Supplied records:

--------

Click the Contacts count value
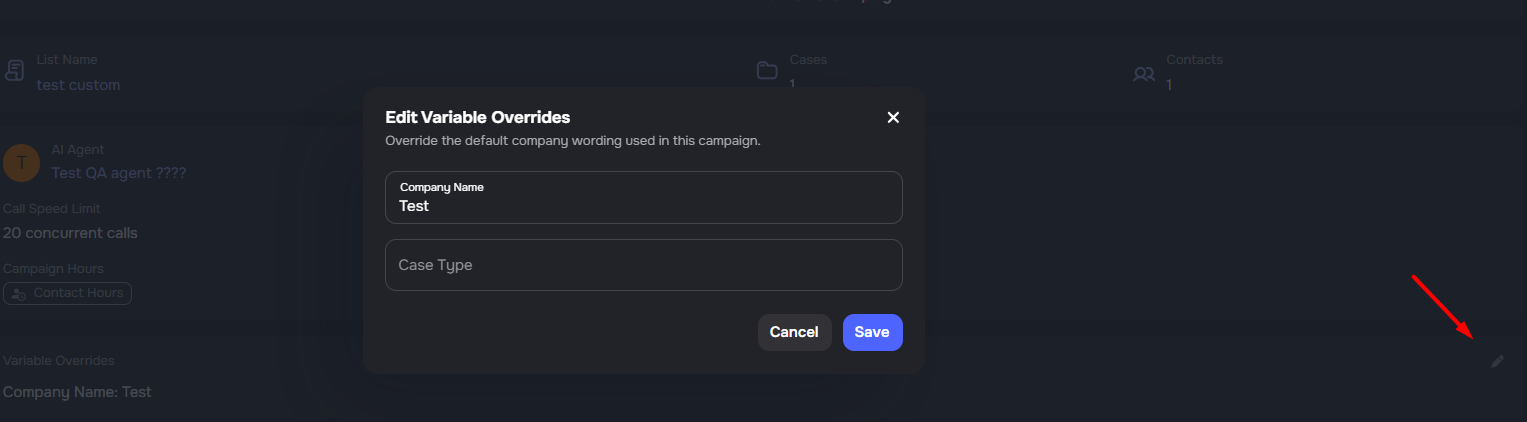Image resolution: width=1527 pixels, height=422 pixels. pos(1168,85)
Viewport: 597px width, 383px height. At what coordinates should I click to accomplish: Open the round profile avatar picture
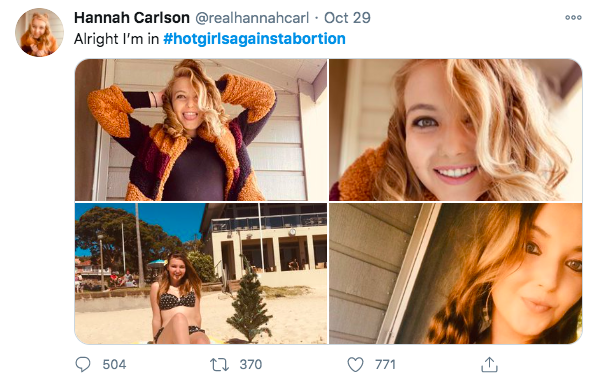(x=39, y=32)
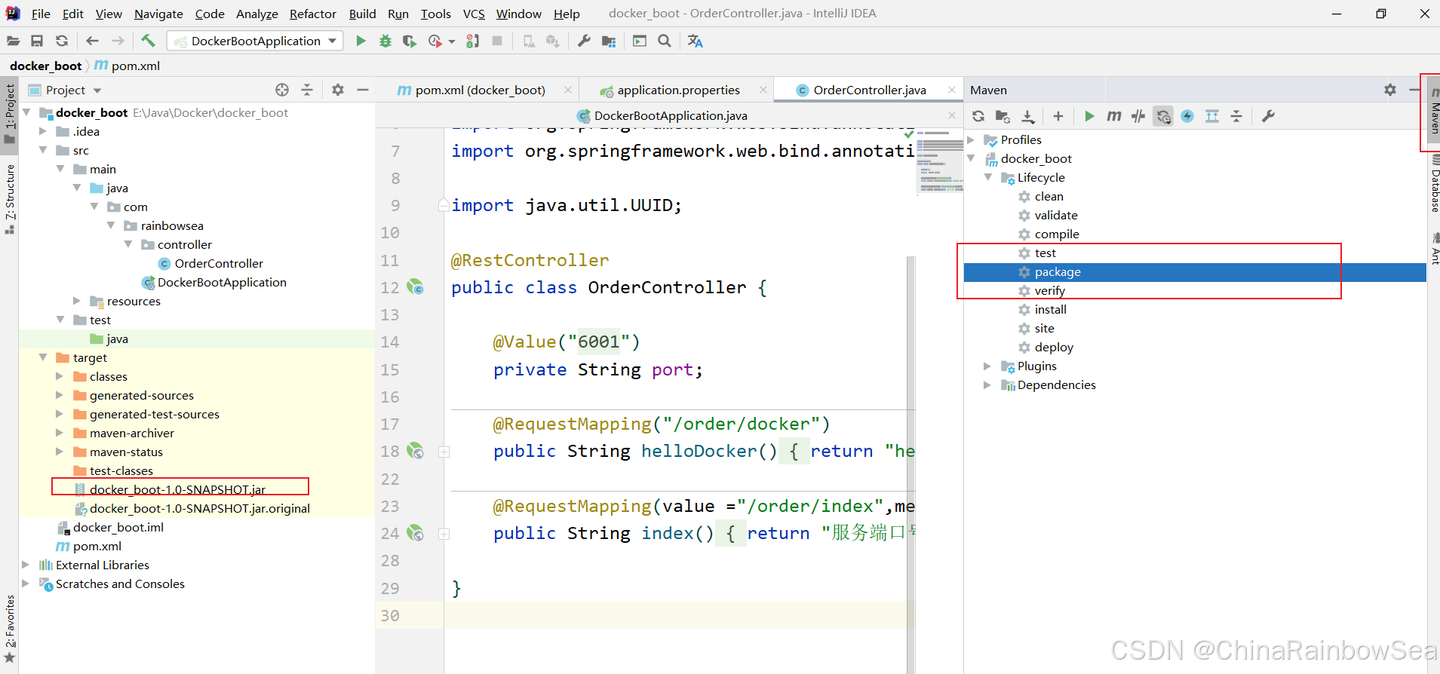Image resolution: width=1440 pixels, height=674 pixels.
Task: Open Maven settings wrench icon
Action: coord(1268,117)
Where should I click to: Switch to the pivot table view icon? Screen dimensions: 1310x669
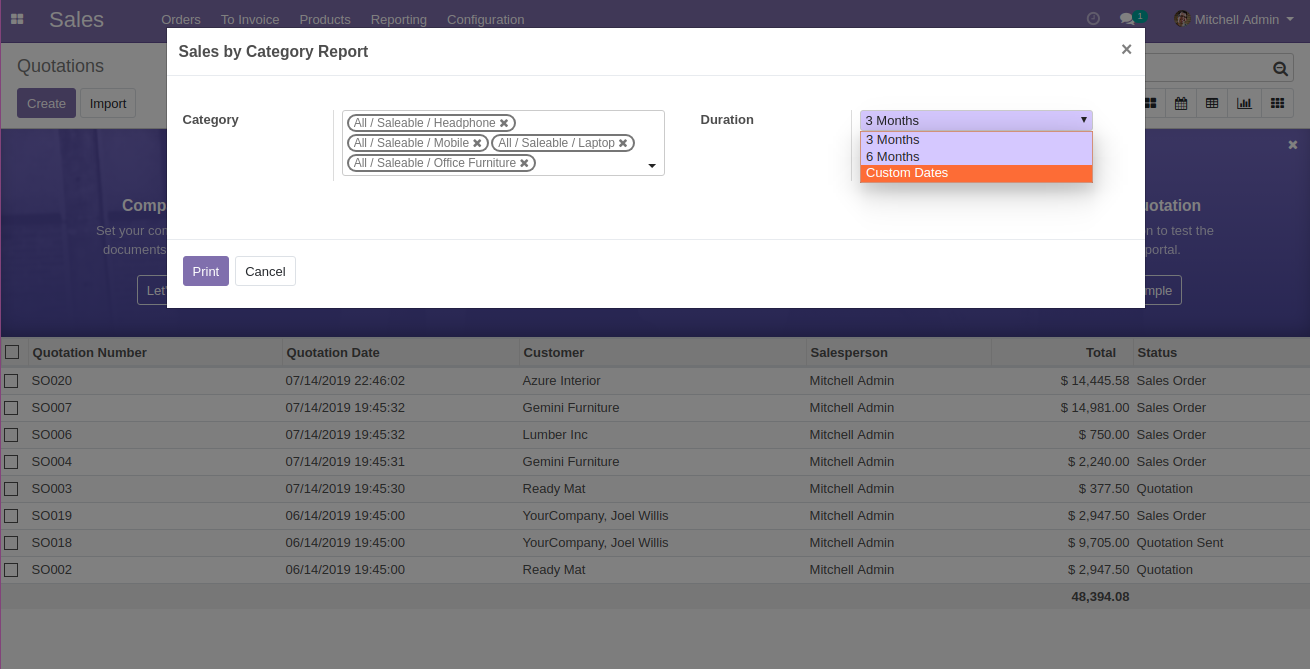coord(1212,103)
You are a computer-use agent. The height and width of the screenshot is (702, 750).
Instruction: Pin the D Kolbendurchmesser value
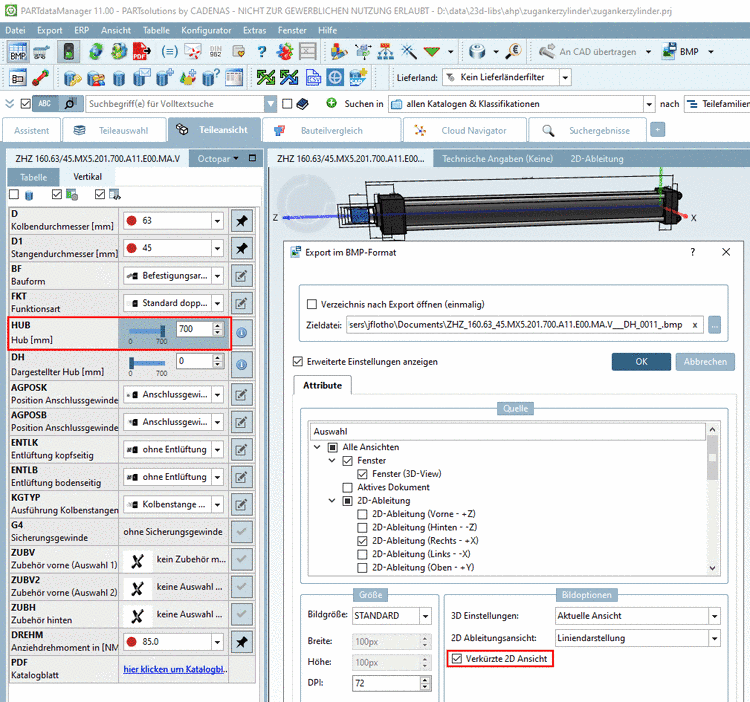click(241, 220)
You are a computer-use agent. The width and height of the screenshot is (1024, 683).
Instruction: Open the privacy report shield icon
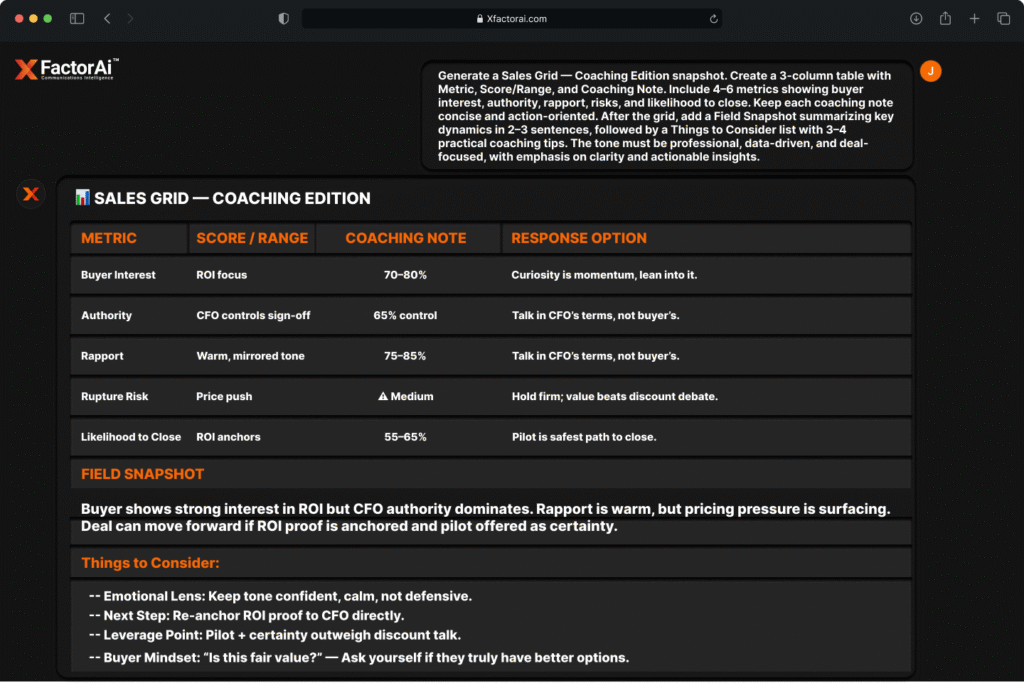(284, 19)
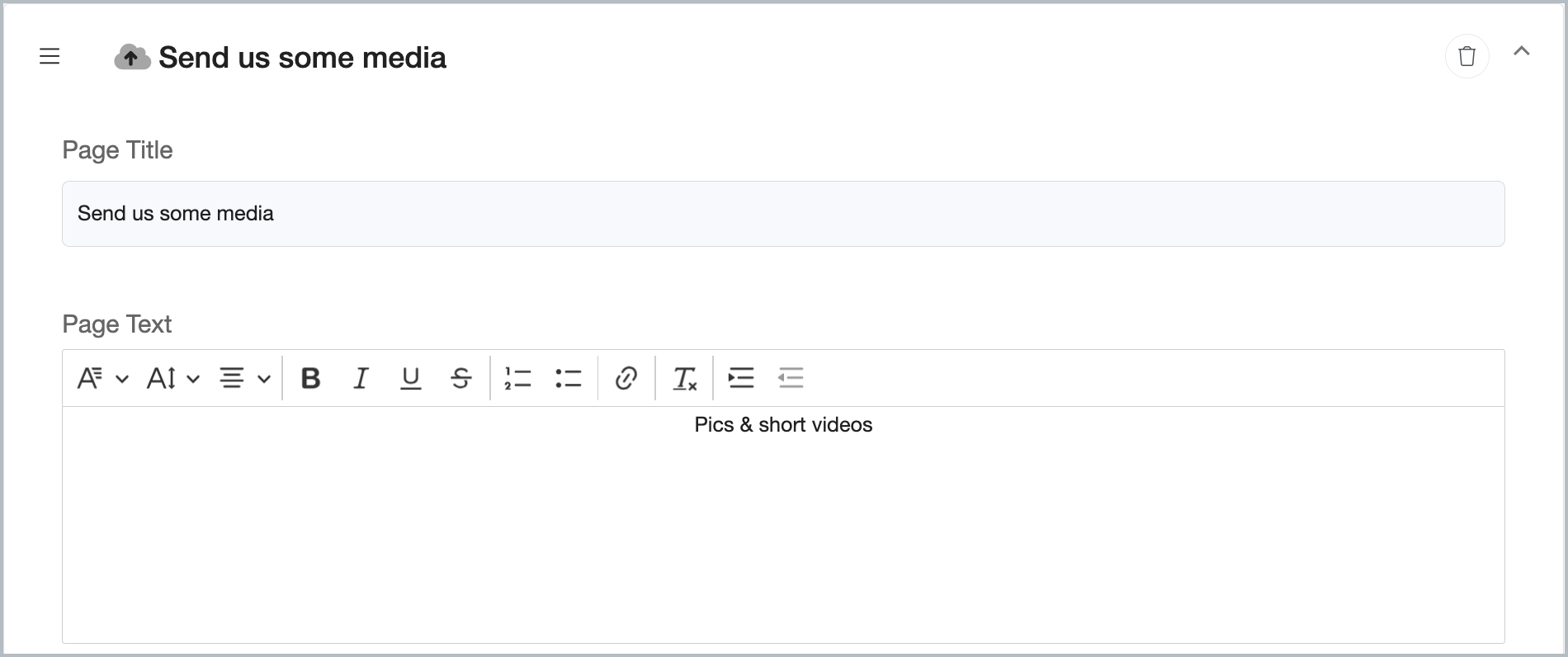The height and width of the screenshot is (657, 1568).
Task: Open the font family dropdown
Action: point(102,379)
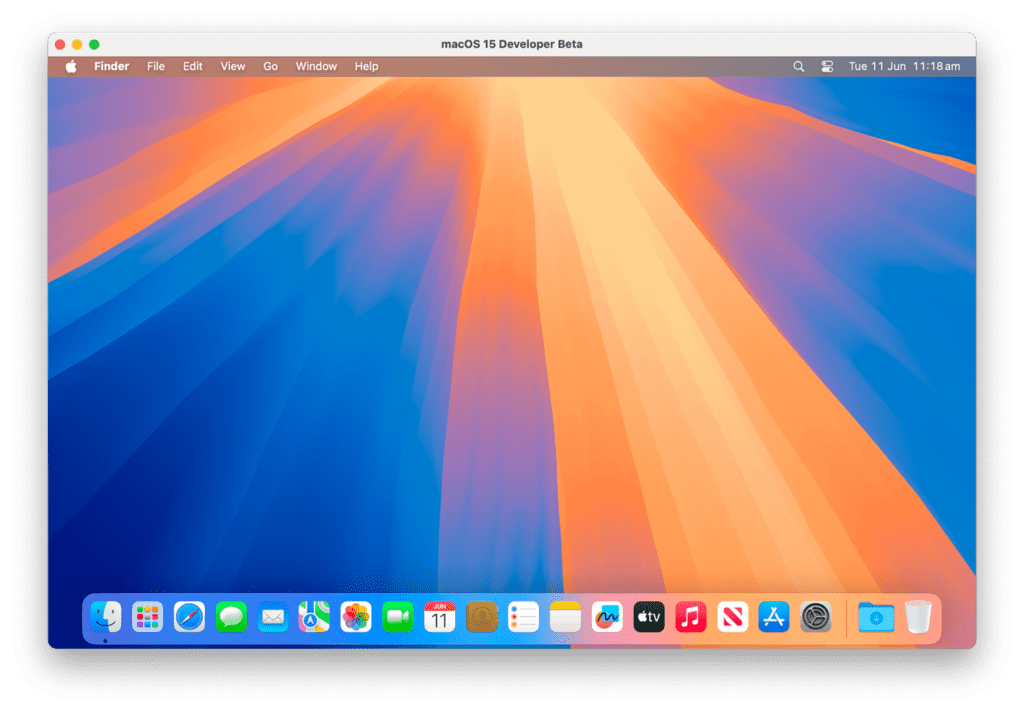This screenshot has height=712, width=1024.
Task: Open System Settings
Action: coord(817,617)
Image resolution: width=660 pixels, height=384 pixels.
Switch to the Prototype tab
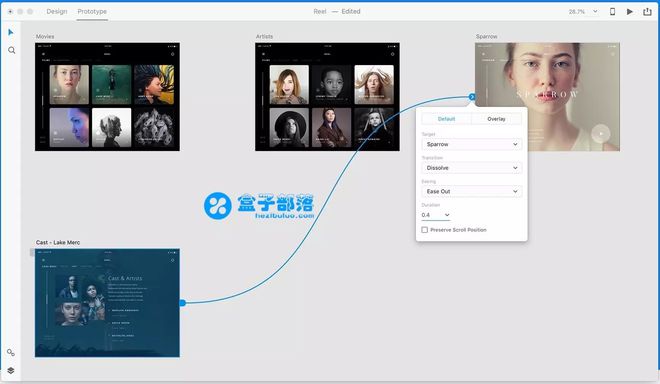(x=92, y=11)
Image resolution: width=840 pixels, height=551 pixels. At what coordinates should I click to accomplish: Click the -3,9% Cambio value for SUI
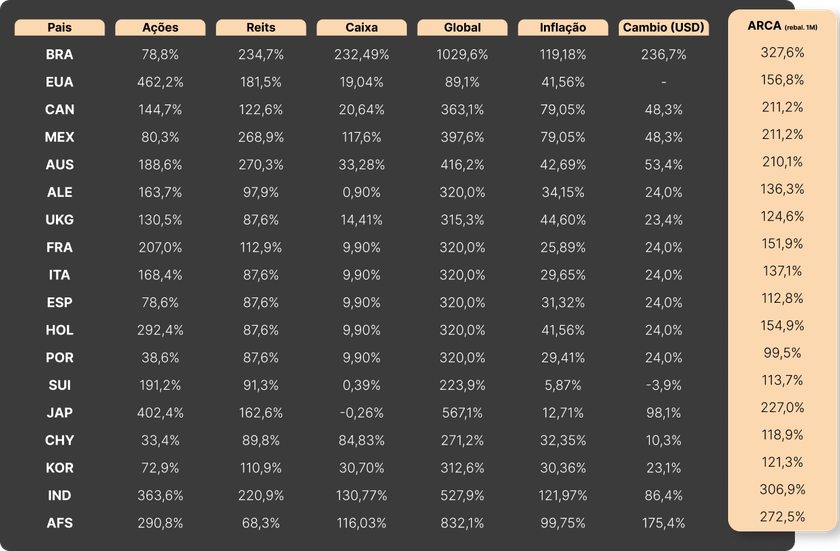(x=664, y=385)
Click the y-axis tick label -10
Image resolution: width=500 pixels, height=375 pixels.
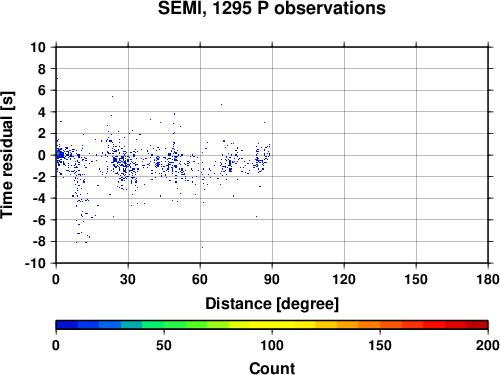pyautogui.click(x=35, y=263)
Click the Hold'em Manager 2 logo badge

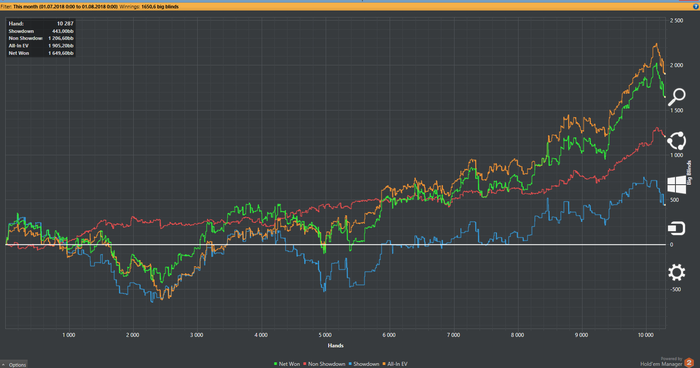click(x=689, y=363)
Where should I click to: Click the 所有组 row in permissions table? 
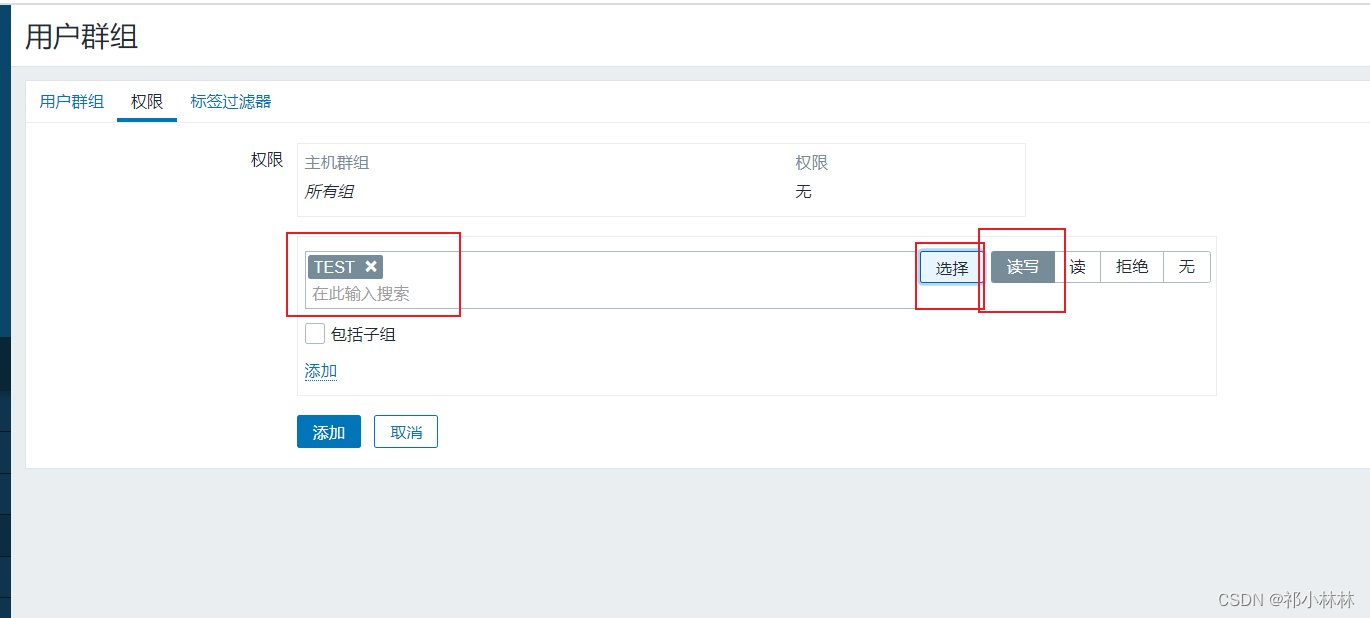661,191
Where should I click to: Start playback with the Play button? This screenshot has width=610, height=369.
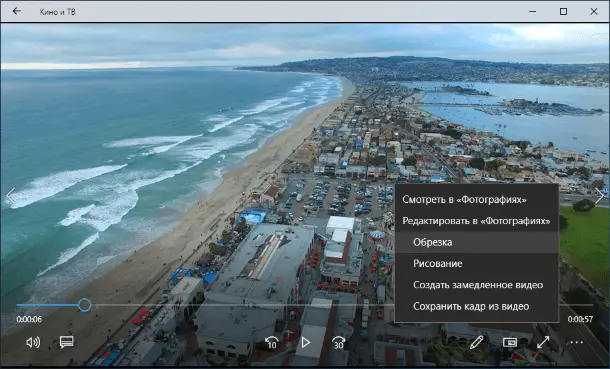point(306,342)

--------

Your assignment: For each record above, write out its text exactly and skip any picture.

Result of the exercise:
Click the Contacts count value
Image resolution: width=1527 pixels, height=422 pixels. pos(1168,85)
Viewport: 597px width, 383px height. At what coordinates should I click to accomplish: Open the round profile avatar picture
(x=39, y=32)
Image resolution: width=1440 pixels, height=674 pixels.
Task: Open Maven settings wrench icon
Action: coord(1268,117)
Where should I click to: Switch to the pivot table view icon? Screen dimensions: 1310x669
coord(1212,103)
You are a computer-use agent. The height and width of the screenshot is (702, 750).
Instruction: Pin the D Kolbendurchmesser value
click(241, 220)
You are a computer-use agent. The width and height of the screenshot is (1024, 683).
Instruction: Open the privacy report shield icon
(284, 19)
The height and width of the screenshot is (657, 1568).
Task: Open the font family dropdown
Action: point(102,379)
This screenshot has height=712, width=1024.
Task: Open System Settings
Action: coord(817,617)
Image resolution: width=660 pixels, height=384 pixels.
Switch to the Prototype tab
(x=92, y=11)
Image resolution: width=840 pixels, height=551 pixels. At what coordinates should I click to accomplish: Click the -3,9% Cambio value for SUI
(x=664, y=385)
Click the y-axis tick label -10
Image resolution: width=500 pixels, height=375 pixels.
pyautogui.click(x=35, y=263)
Click the Hold'em Manager 2 logo badge

click(x=689, y=363)
Where should I click to: Click the 所有组 row in permissions table? 
661,191
Where should I click to: Start playback with the Play button? This screenshot has width=610, height=369.
point(306,342)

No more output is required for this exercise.